Description of the task - Please count how many lines of the data include the word "chevron". Give only that number in reply.

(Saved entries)
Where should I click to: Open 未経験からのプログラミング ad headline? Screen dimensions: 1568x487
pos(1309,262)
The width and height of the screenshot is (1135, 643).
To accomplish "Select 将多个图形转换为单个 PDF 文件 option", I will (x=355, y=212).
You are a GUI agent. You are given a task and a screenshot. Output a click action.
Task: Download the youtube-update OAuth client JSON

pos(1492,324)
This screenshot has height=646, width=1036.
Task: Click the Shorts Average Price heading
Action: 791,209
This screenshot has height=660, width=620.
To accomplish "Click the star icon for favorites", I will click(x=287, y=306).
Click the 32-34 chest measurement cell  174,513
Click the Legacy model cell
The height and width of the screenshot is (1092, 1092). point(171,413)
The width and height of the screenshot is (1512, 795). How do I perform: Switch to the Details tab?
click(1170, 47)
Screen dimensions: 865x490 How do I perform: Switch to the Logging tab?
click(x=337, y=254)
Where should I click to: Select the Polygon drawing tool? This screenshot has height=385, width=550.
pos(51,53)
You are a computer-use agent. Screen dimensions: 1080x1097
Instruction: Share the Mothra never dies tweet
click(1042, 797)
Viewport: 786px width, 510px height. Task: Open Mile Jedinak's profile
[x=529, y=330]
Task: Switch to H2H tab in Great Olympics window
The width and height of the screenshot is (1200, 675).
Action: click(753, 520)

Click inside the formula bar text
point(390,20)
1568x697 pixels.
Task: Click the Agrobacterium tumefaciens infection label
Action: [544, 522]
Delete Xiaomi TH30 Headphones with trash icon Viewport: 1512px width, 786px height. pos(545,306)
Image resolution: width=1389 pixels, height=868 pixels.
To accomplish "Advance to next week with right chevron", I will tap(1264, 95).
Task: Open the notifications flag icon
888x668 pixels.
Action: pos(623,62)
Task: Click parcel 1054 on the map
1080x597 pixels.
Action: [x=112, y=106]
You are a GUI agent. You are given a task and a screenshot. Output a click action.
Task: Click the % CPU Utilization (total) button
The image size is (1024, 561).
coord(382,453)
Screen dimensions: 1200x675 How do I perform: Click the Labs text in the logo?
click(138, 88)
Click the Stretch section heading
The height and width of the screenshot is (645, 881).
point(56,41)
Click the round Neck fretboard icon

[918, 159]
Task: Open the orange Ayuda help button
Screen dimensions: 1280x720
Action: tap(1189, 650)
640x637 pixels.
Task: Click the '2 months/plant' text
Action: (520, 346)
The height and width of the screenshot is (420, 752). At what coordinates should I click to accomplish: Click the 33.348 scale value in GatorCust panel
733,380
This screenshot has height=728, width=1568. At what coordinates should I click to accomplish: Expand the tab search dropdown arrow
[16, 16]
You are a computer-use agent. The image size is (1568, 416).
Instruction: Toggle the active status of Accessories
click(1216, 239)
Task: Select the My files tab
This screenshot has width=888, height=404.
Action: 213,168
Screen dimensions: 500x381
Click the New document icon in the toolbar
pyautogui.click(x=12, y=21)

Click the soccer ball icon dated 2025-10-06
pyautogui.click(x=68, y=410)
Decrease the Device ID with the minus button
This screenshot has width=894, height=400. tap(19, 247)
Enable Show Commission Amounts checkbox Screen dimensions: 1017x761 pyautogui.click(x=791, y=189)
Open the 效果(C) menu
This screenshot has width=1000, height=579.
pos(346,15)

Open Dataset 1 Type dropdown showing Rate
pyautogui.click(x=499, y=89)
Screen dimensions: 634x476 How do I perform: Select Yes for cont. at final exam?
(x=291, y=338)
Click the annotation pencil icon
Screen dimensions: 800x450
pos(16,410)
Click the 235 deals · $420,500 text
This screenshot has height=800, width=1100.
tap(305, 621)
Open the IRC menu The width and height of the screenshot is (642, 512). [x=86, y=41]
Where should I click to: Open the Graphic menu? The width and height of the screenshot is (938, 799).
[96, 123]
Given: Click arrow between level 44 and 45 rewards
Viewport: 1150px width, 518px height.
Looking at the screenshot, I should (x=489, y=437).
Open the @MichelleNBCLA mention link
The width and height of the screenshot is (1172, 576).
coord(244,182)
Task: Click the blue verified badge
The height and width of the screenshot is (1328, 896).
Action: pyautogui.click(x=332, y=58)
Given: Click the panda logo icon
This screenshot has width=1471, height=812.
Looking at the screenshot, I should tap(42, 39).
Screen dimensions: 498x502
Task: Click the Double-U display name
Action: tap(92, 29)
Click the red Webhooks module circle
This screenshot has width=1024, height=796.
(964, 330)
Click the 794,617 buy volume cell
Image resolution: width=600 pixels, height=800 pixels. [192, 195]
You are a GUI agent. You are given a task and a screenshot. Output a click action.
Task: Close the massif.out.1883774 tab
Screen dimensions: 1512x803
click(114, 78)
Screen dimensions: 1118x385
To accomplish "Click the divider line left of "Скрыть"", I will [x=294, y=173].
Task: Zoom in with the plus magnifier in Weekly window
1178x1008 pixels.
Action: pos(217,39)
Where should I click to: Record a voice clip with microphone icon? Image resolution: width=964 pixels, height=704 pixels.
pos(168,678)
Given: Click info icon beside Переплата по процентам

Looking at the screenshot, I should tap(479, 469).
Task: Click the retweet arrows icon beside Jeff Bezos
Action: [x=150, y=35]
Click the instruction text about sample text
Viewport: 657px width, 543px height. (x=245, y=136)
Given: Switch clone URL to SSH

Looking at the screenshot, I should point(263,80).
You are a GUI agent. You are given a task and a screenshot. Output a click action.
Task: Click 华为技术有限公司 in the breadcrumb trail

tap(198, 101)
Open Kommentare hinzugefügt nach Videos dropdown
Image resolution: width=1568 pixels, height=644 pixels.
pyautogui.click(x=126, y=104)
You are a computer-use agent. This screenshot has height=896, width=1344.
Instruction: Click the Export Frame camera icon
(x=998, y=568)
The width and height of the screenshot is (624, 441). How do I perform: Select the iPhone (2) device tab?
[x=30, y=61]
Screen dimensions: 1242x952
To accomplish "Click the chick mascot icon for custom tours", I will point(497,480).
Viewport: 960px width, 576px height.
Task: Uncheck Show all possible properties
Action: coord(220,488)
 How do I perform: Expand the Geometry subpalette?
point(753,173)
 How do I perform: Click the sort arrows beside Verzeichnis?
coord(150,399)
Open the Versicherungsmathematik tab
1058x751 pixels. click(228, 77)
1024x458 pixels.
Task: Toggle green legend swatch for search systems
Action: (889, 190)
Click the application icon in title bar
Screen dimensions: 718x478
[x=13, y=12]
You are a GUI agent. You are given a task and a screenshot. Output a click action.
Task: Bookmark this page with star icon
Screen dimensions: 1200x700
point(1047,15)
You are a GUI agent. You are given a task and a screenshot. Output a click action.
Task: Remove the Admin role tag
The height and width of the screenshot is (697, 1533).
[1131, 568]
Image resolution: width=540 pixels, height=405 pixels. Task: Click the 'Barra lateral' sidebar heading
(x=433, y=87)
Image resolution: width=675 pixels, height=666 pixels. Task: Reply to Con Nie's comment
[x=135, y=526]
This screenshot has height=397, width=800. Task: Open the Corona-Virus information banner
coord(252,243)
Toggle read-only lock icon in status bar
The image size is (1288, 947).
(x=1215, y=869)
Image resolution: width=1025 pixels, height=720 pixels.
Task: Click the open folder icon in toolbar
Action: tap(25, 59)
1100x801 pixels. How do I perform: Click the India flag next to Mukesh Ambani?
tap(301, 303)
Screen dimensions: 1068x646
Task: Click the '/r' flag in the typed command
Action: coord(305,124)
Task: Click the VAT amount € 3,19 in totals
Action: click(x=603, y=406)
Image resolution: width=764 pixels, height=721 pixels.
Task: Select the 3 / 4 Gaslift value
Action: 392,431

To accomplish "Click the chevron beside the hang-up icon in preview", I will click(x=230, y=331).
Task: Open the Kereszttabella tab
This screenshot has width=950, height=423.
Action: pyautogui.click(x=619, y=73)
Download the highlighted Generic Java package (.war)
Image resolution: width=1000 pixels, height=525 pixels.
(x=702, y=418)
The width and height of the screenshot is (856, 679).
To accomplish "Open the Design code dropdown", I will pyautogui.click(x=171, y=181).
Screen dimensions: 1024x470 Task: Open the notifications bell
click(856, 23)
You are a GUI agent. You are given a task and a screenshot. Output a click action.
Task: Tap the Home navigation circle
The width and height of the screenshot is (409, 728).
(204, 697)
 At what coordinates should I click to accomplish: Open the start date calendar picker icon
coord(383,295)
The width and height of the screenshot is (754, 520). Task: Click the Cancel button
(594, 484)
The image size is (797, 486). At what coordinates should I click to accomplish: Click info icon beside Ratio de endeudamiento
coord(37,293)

Exercise answer - 2